Records from a collection:
────────────────────

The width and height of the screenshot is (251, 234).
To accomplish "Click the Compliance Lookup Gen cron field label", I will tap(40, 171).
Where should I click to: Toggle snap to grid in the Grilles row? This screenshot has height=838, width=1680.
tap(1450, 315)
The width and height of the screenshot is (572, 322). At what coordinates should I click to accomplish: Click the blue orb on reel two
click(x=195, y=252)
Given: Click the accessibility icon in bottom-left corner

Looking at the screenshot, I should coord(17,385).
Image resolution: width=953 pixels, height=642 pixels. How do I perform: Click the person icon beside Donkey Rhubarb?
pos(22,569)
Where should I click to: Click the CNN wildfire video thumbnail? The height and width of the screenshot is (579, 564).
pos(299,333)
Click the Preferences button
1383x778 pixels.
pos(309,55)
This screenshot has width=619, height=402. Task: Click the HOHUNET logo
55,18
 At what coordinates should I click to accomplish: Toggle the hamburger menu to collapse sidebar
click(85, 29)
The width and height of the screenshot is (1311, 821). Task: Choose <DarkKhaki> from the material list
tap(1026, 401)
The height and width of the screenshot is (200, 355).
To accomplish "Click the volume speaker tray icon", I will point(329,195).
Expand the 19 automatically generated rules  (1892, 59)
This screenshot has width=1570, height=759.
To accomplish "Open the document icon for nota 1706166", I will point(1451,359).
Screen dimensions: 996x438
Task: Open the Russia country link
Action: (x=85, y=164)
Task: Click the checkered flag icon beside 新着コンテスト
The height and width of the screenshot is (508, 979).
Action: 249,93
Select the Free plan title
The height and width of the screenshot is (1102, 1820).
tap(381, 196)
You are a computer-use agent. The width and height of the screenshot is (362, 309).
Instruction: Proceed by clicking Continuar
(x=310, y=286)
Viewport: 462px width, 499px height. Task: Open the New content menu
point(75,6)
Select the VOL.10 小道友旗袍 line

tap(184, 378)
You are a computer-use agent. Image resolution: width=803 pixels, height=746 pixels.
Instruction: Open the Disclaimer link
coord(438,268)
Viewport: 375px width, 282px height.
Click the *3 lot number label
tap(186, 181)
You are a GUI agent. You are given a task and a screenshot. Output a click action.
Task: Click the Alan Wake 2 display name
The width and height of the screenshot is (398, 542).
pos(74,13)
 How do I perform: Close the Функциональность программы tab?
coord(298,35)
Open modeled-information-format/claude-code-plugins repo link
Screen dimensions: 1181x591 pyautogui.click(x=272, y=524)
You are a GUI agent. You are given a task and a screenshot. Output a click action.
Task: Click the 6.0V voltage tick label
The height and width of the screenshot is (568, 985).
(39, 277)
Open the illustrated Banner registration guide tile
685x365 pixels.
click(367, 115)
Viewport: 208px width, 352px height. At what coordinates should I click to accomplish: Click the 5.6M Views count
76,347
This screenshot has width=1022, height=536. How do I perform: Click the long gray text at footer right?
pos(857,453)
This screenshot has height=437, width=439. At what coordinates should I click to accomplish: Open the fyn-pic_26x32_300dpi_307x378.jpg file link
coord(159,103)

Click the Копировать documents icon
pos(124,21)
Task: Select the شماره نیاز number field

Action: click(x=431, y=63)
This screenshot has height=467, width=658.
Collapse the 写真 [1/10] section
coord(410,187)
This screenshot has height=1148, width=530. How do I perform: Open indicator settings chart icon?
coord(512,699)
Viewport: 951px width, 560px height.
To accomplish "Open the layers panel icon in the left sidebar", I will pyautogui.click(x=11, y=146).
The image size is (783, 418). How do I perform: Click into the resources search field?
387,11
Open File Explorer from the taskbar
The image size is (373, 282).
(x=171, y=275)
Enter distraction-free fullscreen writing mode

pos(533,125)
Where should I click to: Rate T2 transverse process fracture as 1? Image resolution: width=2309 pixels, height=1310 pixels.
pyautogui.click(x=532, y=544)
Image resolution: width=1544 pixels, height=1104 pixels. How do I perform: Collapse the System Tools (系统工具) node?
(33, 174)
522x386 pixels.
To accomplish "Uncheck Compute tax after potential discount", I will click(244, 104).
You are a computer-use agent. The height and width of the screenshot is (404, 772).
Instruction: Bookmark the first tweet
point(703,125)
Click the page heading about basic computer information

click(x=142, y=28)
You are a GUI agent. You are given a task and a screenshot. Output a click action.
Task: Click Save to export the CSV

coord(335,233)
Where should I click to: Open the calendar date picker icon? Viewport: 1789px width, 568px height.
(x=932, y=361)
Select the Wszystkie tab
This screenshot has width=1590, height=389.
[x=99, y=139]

────────────────────

WHAT THIS TASK INVOLVES:
Swap "Where should I click to" for "Where do I click to" throughout the entries above, leaving everything else unchanged.

RESPONSE TO THE EXERCISE:
The width and height of the screenshot is (251, 234).
To accomplish "Click the Compliance Lookup Gen cron field label", I will tap(40, 171).
Where do I click to: Toggle snap to grid in the Grilles row? This screenshot has height=838, width=1680.
tap(1450, 315)
The width and height of the screenshot is (572, 322). At what coordinates should I click to accomplish: Click the blue orb on reel two
click(x=195, y=252)
Given: Click the accessibility icon in bottom-left corner

Looking at the screenshot, I should coord(17,385).
Image resolution: width=953 pixels, height=642 pixels. How do I perform: Click the person icon beside Donkey Rhubarb?
pos(22,569)
Where do I click to: Click the CNN wildfire video thumbnail? The height and width of the screenshot is (579, 564).
pos(299,333)
Click the Preferences button
1383x778 pixels.
pos(309,55)
This screenshot has width=619, height=402. Task: Click the HOHUNET logo
55,18
 At what coordinates should I click to accomplish: Toggle the hamburger menu to collapse sidebar
click(85, 29)
The width and height of the screenshot is (1311, 821). Task: Choose <DarkKhaki> from the material list
tap(1026, 401)
The height and width of the screenshot is (200, 355).
To accomplish "Click the volume speaker tray icon", I will point(329,195).
Expand the 19 automatically generated rules  (1892, 59)
This screenshot has width=1570, height=759.
To accomplish "Open the document icon for nota 1706166", I will point(1451,359).
Screen dimensions: 996x438
Task: Open the Russia country link
Action: (x=85, y=164)
Task: Click the checkered flag icon beside 新着コンテスト
The height and width of the screenshot is (508, 979).
Action: 249,93
Select the Free plan title
The height and width of the screenshot is (1102, 1820).
tap(381, 196)
You are a computer-use agent. The width and height of the screenshot is (362, 309).
Instruction: Proceed by clicking Continuar
(x=310, y=286)
Viewport: 462px width, 499px height. Task: Open the New content menu
point(75,6)
Select the VOL.10 小道友旗袍 line

tap(184, 378)
You are a computer-use agent. Image resolution: width=803 pixels, height=746 pixels.
Instruction: Open the Disclaimer link
coord(438,268)
Viewport: 375px width, 282px height.
Click the *3 lot number label
tap(186, 181)
You are a GUI agent. You are given a task and a screenshot. Output a click action.
Task: Click the Alan Wake 2 display name
The width and height of the screenshot is (398, 542).
pos(74,13)
 How do I perform: Close the Функциональность программы tab?
coord(298,35)
Open modeled-information-format/claude-code-plugins repo link
Screen dimensions: 1181x591 pyautogui.click(x=272, y=524)
You are a GUI agent. You are given a task and a screenshot. Output a click action.
Task: Click the 6.0V voltage tick label
The height and width of the screenshot is (568, 985).
(39, 277)
Open the illustrated Banner registration guide tile
685x365 pixels.
click(367, 115)
Viewport: 208px width, 352px height. At what coordinates should I click to accomplish: Click the 5.6M Views count
76,347
This screenshot has width=1022, height=536. How do I perform: Click the long gray text at footer right?
pos(857,453)
This screenshot has height=437, width=439. At what coordinates should I click to accomplish: Open the fyn-pic_26x32_300dpi_307x378.jpg file link
coord(159,103)

Click the Копировать documents icon
pos(124,21)
Task: Select the شماره نیاز number field

Action: click(x=431, y=63)
This screenshot has height=467, width=658.
Collapse the 写真 [1/10] section
coord(410,187)
This screenshot has height=1148, width=530. How do I perform: Open indicator settings chart icon?
coord(512,699)
Viewport: 951px width, 560px height.
To accomplish "Open the layers panel icon in the left sidebar", I will pyautogui.click(x=11, y=146).
The image size is (783, 418). How do I perform: Click into the resources search field?
387,11
Open File Explorer from the taskbar
The image size is (373, 282).
(x=171, y=275)
Enter distraction-free fullscreen writing mode

pos(533,125)
Where do I click to: Rate T2 transverse process fracture as 1? Image resolution: width=2309 pixels, height=1310 pixels.
pyautogui.click(x=532, y=544)
Image resolution: width=1544 pixels, height=1104 pixels. How do I perform: Collapse the System Tools (系统工具) node?
(33, 174)
522x386 pixels.
To accomplish "Uncheck Compute tax after potential discount", I will click(244, 104).
You are a computer-use agent. The height and width of the screenshot is (404, 772).
Instruction: Bookmark the first tweet
point(703,125)
Click the page heading about basic computer information

click(x=142, y=28)
You are a GUI agent. You are given a task and a screenshot. Output a click action.
Task: Click Save to export the CSV

coord(335,233)
Where do I click to: Open the calendar date picker icon? Viewport: 1789px width, 568px height.
(x=932, y=361)
Select the Wszystkie tab
This screenshot has width=1590, height=389.
[x=99, y=139]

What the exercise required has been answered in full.